SH: So are you concentrating more on the stand up now?
DP: Yeah, I’m just happy to do as many gigs as I can. And I’m in a group called 10 Comedians.
SH: In addition to your stand up, you‘ve just finished working on The Weakest Link. Do you see yourself doing more quiz question writing and adjudicating down the track?
DP: Oh, yeah, I’ll happily do it if it comes along. After I got sacked from Millionaire Hot Seat (along with a couple of other people, because we’d all gone to work for Pointless as well), there’d been very little work. I think I was down to 400 bucks a week or something, so getting sacked didn’t really worry me. And also, I didn’t like the hierarchy, the managerial side of their question department; it was really unfriendly to the writers. And so, I’m glad that’s in my past. And so then Pointless came up, then Think Tank. Then Mastermind – we’ve done three series of that – and now, The Weakest Link. There’s talk of another Mastermind series. I‘d be happy with that sort of work coming in now and again – more than happy.
SH: That’s a good way to be.
DP: Yeah. I’m doing an open mic tonight. I did two on Tuesday. I’ve got other gigs now and again… I’m sort of in that semi-pro range, where I’m still doing as much open mic as I can just for experience, and trying out new material. I’m not a headliner. I’m old, you know; I’m typed as ‘The Old Guy’.

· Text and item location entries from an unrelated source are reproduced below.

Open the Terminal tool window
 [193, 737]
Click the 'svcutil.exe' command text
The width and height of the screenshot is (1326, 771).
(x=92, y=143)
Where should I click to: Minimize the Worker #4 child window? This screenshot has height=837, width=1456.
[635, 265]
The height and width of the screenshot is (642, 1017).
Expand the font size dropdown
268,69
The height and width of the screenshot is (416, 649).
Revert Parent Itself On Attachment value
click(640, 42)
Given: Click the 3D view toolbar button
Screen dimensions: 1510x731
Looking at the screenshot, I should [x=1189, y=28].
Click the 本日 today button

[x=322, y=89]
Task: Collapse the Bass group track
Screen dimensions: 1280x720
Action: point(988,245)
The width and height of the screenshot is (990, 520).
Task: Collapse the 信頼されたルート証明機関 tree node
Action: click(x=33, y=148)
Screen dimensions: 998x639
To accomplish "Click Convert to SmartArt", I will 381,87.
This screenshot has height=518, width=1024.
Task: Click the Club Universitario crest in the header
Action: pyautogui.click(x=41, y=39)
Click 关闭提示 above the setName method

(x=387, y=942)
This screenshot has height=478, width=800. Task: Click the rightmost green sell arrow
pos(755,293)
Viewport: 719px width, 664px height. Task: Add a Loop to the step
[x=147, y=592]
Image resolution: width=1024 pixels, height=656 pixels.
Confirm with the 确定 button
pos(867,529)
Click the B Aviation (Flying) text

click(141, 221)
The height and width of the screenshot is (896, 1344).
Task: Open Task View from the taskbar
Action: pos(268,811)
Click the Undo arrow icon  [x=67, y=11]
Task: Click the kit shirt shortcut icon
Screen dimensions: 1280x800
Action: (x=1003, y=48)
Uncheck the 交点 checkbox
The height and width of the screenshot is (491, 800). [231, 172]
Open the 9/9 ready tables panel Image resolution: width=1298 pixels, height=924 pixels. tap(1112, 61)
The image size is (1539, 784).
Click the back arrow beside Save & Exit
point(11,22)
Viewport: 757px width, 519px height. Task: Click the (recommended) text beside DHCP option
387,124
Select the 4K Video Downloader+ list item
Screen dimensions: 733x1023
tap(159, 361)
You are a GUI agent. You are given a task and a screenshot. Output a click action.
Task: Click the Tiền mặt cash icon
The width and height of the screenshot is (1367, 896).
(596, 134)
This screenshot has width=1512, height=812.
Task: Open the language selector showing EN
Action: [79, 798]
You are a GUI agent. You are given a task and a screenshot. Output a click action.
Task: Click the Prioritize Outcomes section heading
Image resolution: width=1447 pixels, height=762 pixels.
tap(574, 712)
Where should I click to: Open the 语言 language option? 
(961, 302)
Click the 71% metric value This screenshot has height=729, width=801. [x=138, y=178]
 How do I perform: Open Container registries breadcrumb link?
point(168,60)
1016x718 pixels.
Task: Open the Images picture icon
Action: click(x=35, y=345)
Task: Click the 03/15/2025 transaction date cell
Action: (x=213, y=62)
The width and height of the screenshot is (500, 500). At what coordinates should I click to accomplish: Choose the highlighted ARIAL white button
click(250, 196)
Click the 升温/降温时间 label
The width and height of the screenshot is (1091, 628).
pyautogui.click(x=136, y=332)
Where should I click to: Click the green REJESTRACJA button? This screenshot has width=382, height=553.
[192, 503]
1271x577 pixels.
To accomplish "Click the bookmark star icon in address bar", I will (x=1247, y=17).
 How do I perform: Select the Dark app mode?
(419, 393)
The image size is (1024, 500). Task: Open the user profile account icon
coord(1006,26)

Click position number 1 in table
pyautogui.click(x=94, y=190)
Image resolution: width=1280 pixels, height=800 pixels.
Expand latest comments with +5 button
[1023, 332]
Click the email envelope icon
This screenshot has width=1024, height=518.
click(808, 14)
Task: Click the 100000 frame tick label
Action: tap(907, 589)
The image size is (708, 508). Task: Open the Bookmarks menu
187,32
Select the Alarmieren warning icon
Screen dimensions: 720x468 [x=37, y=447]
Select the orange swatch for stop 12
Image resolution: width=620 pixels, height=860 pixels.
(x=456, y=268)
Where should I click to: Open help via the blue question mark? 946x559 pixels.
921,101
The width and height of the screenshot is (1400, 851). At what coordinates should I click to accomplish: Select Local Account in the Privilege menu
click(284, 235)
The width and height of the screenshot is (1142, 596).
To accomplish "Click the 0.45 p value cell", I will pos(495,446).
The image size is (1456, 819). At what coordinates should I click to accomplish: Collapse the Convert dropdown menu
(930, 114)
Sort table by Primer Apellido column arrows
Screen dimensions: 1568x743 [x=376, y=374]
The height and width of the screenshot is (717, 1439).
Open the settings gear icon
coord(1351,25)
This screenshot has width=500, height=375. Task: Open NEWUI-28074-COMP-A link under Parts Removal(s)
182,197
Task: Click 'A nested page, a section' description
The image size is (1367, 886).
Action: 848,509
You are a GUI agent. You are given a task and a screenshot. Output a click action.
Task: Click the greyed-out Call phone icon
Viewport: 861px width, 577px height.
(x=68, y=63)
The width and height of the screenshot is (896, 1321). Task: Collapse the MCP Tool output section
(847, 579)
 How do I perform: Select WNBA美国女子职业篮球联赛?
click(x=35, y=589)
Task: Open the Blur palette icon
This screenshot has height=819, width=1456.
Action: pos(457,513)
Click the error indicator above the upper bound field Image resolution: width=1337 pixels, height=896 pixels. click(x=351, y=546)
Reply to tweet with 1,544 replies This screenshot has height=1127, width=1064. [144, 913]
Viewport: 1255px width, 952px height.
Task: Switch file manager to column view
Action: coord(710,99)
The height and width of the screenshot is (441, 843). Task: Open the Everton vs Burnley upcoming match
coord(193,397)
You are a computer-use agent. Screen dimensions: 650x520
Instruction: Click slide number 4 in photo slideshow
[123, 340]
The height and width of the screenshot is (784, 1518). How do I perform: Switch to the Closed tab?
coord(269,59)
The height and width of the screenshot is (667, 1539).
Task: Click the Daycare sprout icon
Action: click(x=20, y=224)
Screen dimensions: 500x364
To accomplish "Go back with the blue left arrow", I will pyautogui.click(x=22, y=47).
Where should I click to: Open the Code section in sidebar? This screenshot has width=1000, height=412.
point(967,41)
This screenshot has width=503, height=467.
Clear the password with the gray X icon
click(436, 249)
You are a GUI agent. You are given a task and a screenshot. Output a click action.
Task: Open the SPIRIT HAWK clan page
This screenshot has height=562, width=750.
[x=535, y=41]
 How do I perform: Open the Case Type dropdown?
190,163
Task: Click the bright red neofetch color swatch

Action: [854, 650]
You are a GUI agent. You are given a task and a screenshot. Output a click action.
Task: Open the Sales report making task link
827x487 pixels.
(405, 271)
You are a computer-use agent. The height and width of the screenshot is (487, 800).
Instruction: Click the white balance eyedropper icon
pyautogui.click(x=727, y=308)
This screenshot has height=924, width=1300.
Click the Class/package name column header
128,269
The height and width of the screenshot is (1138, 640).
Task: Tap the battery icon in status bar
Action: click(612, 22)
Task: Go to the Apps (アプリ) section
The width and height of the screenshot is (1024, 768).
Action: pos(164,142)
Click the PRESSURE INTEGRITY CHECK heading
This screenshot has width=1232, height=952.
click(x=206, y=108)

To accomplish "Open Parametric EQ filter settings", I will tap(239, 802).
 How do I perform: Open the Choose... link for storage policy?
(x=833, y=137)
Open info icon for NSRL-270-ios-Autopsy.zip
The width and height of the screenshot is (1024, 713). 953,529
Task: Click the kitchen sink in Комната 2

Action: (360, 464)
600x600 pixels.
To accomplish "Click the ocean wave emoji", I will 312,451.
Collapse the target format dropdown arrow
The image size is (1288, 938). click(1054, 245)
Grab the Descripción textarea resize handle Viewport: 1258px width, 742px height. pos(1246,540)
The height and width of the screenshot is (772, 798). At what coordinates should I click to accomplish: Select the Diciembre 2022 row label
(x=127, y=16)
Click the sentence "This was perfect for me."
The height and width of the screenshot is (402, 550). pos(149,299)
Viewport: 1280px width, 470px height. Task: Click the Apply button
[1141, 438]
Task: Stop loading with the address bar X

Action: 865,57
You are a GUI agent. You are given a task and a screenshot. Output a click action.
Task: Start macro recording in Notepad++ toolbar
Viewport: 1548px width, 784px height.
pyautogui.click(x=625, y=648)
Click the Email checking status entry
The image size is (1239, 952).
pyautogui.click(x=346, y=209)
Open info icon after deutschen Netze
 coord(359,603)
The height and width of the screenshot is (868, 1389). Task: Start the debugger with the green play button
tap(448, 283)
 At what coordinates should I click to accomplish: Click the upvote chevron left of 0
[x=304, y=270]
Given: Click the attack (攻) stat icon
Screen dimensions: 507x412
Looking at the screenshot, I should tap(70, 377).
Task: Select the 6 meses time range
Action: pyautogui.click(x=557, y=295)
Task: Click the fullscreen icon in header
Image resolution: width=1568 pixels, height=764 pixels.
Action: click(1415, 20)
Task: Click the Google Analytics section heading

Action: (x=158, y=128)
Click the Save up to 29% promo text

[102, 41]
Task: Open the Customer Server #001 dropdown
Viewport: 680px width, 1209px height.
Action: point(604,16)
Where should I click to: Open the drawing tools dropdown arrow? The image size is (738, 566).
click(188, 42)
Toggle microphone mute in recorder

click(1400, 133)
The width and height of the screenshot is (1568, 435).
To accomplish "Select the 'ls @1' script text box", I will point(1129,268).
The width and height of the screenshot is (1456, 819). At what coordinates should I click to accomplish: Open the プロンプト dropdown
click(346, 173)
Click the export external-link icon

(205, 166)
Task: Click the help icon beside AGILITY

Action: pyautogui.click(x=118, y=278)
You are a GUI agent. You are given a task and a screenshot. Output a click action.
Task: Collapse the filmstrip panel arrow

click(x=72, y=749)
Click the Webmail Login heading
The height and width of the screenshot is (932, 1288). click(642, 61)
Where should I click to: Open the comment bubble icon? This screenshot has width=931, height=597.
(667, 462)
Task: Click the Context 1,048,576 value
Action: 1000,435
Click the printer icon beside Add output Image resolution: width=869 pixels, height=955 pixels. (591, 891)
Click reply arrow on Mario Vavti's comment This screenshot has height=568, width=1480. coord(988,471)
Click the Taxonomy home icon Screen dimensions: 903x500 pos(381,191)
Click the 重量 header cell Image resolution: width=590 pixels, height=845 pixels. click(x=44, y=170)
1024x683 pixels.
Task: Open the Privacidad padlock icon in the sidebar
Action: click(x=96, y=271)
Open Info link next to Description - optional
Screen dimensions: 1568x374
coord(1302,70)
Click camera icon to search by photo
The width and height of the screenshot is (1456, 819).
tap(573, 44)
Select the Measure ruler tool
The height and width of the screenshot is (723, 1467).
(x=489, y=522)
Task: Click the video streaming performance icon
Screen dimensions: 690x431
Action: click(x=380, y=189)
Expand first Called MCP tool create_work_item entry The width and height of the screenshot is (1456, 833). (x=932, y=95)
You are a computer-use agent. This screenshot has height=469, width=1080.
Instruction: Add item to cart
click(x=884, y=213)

DP: I’ve got to accept that it’s a young person’s field, so generally people don’t book people of my vintage. I think I work better with an audience aged 30 up rather than 30 down.
SH: Right. Well, on that note David, it just remains for me to say thank you so much for your time today, and for sharing all your stories with us. It’s been really, really interesting. Thank you.
DP: Excellent. I’m glad that you enjoyed it. I look forward to reading it – it’s been a lot of fun!
I really can’t thank David enough for his time, for all those amazing memories, and for his endlessly cheerful candour! I’ve absolutely loved this opportunity to talk to one of the true greats in the history of Australian quiz shows, and I sincerely hope you’ve found it entertaining and illuminating too.
If you’re a keen comedy-goer here in Australia, check your local gig guides – there’s a good chance that David will be playing somewhere near you soon. (Pandemic permitting, of course.)
And so we bid a fond farewell to that most impressive screenwriting, record-setting, question-adjudicating, Chaser-beating, cheerful autodidact, Mr David Poltorak.